─── Material provided
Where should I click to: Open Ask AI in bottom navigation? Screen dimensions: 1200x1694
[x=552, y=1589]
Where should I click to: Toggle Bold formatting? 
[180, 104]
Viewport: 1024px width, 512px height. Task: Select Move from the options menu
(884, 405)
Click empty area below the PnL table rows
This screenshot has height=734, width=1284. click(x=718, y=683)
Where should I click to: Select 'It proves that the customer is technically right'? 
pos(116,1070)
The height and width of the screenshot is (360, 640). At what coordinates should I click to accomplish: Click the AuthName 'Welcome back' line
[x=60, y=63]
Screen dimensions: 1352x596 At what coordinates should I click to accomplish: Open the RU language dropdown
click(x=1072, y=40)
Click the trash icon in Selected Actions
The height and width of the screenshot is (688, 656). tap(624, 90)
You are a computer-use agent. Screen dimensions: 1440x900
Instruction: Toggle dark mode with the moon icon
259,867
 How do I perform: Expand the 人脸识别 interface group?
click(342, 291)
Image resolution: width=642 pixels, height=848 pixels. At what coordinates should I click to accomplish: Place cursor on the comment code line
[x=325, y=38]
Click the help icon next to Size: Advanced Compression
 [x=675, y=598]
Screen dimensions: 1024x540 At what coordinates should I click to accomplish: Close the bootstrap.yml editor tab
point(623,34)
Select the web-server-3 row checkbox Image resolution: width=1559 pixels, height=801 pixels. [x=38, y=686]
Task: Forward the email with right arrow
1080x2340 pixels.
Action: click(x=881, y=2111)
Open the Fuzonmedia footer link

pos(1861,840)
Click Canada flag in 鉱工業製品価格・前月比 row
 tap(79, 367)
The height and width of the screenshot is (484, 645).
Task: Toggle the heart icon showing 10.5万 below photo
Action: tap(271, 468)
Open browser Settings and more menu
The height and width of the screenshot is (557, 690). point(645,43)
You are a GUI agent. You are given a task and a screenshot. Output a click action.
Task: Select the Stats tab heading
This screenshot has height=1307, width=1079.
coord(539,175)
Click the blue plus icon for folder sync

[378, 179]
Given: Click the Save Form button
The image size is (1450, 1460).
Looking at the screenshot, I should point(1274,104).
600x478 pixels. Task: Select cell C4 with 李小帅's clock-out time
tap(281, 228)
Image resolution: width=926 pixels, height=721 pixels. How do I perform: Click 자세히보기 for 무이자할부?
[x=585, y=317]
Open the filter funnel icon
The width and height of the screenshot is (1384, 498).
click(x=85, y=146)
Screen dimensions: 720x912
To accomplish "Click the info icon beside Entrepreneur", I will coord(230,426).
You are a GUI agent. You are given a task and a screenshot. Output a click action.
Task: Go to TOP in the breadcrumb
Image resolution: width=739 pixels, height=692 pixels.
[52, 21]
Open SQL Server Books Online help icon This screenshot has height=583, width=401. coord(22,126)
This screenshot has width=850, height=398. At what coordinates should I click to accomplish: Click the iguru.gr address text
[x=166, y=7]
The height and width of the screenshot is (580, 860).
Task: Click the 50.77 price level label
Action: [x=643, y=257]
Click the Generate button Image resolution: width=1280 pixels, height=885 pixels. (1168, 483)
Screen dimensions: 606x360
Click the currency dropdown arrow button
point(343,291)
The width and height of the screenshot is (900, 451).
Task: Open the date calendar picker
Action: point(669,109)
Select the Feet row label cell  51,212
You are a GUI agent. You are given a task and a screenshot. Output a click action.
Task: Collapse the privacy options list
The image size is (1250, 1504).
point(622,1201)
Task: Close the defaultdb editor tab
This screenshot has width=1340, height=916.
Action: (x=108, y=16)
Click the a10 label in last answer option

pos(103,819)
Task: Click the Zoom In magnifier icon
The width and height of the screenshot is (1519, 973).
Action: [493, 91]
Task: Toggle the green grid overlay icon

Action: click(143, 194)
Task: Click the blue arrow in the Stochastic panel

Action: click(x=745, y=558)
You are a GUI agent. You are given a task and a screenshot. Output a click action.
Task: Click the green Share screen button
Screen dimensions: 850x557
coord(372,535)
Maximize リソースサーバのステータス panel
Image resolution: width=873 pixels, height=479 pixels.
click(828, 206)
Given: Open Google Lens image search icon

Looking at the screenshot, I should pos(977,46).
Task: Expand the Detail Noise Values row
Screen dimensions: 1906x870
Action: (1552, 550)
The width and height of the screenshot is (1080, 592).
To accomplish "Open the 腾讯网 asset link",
──────
What you are asked to do: Restate word for word the lines in the material above from the one with "Select the Feet" to the one with "Task: Click the green Share screen button"; both of those lines count, and nothing else does.

Solution to the exercise:
Select the Feet row label cell  51,212
You are a GUI agent. You are given a task and a screenshot. Output a click action.
Task: Collapse the privacy options list
The image size is (1250, 1504).
point(622,1201)
Task: Close the defaultdb editor tab
This screenshot has width=1340, height=916.
Action: (x=108, y=16)
Click the a10 label in last answer option

pos(103,819)
Task: Click the Zoom In magnifier icon
The width and height of the screenshot is (1519, 973).
Action: [493, 91]
Task: Toggle the green grid overlay icon

Action: click(143, 194)
Task: Click the blue arrow in the Stochastic panel

Action: click(x=745, y=558)
You are a GUI agent. You are given a task and a screenshot. Output a click action.
Task: Click the green Share screen button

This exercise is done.